■ **Work instruction**
Look for "will" in every line of the listing. Copy the lines that have it.

━━━━━ Material for this exercise

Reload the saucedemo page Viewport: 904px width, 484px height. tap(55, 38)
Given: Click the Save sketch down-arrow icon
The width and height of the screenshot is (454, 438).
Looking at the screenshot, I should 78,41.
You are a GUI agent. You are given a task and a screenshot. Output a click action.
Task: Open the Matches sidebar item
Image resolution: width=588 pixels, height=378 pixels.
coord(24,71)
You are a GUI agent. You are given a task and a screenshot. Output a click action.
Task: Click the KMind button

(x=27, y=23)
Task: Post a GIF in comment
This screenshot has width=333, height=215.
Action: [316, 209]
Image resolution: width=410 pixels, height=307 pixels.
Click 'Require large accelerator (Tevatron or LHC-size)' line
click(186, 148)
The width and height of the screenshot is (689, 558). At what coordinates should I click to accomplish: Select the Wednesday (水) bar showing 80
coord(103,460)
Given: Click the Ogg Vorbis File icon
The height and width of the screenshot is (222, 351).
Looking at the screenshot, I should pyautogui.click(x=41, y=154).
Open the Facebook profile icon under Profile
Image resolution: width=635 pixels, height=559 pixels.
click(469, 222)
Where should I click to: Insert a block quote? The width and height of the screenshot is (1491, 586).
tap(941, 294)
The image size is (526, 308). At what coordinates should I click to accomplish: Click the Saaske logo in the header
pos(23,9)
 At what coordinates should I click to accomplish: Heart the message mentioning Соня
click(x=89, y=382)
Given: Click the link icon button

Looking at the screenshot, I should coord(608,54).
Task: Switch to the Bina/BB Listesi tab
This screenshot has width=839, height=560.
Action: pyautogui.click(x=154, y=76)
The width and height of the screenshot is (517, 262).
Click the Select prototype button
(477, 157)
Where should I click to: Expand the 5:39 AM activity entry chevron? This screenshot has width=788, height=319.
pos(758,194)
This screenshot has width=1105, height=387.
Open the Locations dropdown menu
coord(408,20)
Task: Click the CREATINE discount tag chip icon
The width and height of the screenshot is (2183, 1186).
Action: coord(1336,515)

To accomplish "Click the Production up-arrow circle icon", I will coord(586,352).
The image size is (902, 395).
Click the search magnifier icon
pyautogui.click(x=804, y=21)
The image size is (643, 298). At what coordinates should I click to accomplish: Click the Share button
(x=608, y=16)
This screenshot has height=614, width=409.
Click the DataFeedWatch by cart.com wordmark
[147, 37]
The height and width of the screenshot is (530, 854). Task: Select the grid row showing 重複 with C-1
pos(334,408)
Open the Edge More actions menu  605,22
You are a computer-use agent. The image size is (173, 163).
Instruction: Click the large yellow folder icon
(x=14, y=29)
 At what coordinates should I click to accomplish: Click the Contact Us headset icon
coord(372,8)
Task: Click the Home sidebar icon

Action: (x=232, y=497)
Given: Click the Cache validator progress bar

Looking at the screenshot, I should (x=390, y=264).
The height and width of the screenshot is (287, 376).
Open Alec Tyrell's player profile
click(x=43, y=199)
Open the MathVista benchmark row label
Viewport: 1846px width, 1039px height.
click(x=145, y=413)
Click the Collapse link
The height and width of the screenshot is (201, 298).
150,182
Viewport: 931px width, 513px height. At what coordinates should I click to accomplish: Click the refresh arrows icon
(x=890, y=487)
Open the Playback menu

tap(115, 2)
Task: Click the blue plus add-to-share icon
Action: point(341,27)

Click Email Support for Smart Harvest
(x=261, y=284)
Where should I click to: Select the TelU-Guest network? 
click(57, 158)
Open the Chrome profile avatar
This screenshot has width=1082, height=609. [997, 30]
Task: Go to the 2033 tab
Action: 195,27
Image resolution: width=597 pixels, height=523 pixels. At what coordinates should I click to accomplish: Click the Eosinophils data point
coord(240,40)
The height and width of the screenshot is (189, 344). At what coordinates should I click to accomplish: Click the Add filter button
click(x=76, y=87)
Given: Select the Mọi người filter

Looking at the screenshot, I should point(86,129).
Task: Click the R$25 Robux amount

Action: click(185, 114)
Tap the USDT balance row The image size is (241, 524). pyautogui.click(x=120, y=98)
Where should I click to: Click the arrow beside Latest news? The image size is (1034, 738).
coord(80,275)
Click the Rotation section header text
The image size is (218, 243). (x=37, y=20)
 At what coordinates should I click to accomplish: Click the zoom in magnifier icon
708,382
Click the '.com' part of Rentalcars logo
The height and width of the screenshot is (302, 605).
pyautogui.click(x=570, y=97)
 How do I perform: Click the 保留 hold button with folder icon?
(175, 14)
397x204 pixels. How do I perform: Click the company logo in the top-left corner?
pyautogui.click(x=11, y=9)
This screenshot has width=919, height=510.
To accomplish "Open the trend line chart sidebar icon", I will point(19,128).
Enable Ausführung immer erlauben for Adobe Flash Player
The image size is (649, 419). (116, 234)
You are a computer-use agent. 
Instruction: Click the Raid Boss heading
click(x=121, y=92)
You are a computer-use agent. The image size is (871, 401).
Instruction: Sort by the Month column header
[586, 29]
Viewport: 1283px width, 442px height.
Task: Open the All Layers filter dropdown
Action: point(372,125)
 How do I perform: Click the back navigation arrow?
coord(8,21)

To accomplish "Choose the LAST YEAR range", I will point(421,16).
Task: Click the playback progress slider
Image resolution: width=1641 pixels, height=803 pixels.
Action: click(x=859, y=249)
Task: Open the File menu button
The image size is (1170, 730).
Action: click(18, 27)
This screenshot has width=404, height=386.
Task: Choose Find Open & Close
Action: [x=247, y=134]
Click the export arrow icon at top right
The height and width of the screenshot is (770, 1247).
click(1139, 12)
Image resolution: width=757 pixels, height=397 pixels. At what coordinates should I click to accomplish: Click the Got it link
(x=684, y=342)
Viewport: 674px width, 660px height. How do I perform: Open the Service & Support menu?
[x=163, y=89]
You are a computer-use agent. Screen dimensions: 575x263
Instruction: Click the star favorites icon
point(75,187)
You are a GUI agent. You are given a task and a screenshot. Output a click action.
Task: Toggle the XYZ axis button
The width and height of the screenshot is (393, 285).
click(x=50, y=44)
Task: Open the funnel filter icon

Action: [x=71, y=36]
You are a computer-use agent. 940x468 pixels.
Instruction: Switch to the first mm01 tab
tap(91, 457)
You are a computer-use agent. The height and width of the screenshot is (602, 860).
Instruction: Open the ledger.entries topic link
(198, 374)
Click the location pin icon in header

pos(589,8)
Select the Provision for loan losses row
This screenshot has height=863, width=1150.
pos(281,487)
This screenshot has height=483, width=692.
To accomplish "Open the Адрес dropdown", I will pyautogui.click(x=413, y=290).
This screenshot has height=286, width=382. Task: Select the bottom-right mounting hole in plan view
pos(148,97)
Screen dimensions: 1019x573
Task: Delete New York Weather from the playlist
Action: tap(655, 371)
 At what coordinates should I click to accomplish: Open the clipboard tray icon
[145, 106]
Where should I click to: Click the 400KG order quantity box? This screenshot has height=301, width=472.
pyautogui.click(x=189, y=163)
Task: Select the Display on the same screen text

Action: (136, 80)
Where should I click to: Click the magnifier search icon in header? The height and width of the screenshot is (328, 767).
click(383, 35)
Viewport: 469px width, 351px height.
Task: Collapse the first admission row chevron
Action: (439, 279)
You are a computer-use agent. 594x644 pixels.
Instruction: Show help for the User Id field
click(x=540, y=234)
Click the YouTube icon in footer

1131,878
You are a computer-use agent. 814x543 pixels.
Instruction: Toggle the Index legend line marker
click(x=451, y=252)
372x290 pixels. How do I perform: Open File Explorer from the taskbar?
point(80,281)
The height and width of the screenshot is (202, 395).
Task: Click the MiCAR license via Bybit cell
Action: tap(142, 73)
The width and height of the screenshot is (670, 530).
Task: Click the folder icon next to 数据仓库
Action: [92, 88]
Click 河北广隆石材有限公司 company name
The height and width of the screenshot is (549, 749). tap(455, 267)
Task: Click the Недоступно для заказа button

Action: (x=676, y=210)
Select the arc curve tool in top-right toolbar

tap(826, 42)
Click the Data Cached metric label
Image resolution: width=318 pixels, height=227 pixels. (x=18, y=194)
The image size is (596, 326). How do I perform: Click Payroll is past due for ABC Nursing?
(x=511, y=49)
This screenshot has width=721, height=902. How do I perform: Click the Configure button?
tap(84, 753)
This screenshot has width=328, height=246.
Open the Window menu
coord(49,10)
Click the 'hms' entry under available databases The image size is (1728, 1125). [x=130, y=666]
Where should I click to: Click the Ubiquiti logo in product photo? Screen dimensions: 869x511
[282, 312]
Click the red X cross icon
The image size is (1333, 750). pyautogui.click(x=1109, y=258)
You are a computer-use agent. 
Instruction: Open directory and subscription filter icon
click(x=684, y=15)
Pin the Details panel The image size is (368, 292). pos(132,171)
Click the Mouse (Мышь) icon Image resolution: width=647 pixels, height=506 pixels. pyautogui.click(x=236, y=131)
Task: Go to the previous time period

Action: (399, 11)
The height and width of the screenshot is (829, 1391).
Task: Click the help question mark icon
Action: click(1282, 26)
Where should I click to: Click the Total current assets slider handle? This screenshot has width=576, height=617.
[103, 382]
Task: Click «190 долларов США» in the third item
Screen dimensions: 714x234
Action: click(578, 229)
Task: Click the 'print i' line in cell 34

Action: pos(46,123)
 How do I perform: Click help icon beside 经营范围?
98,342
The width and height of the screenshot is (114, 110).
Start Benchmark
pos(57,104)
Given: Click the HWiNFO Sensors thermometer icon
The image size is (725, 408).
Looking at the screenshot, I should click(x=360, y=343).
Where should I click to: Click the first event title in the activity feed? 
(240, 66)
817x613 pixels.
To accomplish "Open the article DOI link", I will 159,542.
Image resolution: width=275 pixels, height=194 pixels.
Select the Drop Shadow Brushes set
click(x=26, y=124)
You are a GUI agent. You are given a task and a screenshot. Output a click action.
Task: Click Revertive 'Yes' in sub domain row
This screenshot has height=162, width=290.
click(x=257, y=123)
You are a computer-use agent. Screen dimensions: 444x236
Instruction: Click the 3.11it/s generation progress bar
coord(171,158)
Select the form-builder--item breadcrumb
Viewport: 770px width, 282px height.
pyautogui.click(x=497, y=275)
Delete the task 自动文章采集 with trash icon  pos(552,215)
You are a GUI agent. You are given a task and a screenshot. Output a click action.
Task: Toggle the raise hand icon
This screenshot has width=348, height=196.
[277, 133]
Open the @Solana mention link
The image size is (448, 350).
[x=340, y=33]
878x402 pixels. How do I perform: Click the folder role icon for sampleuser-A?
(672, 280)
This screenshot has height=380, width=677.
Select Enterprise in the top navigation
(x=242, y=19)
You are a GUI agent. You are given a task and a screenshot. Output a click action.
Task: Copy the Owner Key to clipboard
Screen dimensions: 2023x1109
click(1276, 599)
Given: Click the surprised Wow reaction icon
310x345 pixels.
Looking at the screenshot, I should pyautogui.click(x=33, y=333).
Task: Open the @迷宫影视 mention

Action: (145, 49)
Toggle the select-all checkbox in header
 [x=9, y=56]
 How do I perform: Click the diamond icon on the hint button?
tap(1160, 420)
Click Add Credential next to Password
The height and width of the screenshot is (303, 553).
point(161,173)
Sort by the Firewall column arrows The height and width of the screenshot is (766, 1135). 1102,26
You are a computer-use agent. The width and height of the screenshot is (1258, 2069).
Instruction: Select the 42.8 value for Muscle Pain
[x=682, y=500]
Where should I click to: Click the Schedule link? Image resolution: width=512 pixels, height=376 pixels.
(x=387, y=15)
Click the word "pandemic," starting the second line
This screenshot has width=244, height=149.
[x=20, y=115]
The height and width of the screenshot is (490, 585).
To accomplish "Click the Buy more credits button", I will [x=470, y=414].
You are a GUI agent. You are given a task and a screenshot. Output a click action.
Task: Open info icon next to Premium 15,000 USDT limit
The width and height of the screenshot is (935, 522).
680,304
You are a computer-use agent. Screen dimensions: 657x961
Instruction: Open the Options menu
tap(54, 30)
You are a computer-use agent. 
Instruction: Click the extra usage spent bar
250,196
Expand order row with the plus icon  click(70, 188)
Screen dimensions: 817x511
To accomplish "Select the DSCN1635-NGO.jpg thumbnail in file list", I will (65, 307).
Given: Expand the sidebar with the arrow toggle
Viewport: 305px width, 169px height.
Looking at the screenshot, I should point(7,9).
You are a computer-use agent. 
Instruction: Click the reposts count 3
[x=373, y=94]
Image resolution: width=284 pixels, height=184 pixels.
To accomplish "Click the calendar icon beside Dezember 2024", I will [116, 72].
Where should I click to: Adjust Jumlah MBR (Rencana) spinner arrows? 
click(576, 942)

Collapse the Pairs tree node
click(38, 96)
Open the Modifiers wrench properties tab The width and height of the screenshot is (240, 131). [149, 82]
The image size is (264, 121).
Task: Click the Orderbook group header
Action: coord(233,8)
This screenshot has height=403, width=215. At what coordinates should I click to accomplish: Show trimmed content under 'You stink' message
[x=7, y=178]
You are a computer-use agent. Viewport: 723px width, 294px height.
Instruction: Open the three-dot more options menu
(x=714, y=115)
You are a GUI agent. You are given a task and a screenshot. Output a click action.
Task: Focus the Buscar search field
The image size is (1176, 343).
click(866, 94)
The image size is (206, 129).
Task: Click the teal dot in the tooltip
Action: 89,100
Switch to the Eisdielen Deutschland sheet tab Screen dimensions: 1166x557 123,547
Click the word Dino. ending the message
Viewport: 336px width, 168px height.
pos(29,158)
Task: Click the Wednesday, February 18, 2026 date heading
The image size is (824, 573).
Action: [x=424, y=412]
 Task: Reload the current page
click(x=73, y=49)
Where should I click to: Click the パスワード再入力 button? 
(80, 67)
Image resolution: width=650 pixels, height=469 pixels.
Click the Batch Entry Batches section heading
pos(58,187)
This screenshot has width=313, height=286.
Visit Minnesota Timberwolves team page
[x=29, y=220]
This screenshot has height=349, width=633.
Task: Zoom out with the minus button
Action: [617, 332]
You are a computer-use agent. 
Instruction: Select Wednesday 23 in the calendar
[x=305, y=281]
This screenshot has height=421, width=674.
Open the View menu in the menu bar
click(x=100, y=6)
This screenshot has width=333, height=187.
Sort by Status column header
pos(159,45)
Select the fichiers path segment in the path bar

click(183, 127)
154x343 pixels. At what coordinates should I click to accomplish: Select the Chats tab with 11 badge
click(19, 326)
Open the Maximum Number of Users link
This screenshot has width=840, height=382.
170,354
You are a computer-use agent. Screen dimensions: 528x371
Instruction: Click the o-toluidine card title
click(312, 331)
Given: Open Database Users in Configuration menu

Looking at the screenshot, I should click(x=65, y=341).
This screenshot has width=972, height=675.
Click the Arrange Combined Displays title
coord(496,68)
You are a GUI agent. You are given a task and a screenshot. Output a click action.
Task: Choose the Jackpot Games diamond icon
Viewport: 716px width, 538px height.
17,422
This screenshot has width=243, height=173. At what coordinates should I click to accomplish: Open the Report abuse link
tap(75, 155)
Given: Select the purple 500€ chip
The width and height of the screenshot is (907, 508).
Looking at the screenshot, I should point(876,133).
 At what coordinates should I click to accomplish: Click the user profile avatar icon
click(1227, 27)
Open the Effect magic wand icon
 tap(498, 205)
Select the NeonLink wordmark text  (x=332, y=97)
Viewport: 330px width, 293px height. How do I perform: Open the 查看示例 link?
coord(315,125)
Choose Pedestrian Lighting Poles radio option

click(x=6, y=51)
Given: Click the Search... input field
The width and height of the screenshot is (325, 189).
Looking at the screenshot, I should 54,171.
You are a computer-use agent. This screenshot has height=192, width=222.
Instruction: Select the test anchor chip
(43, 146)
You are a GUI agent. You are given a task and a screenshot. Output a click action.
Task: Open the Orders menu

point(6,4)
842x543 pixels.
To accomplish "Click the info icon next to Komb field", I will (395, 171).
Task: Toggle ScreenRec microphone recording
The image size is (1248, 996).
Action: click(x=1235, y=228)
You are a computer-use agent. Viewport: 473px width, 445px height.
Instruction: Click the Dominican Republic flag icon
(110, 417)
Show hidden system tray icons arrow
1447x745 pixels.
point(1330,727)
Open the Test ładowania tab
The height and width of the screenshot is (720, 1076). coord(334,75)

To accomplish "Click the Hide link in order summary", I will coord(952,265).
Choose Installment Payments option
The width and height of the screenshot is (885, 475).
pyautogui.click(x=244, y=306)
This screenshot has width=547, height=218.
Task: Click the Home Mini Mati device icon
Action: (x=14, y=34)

━━━━━━━━━━

■ **Exercise solution**
To accomplish "Click the Production up-arrow circle icon", I will coord(586,352).
To accomplish "Open the trend line chart sidebar icon", I will point(19,128).
To accomplish "Choose the LAST YEAR range", I will point(421,16).
To accomplish "Open the Адрес dropdown", I will pyautogui.click(x=413, y=290).
To accomplish "Open the article DOI link", I will 159,542.
To accomplish "Click the Buy more credits button", I will [x=470, y=414].
To accomplish "Select the DSCN1635-NGO.jpg thumbnail in file list", I will (65, 307).
To accomplish "Click the calendar icon beside Dezember 2024", I will [116, 72].
To accomplish "Click the info icon next to Komb field", I will (395, 171).
To accomplish "Click the Hide link in order summary", I will coord(952,265).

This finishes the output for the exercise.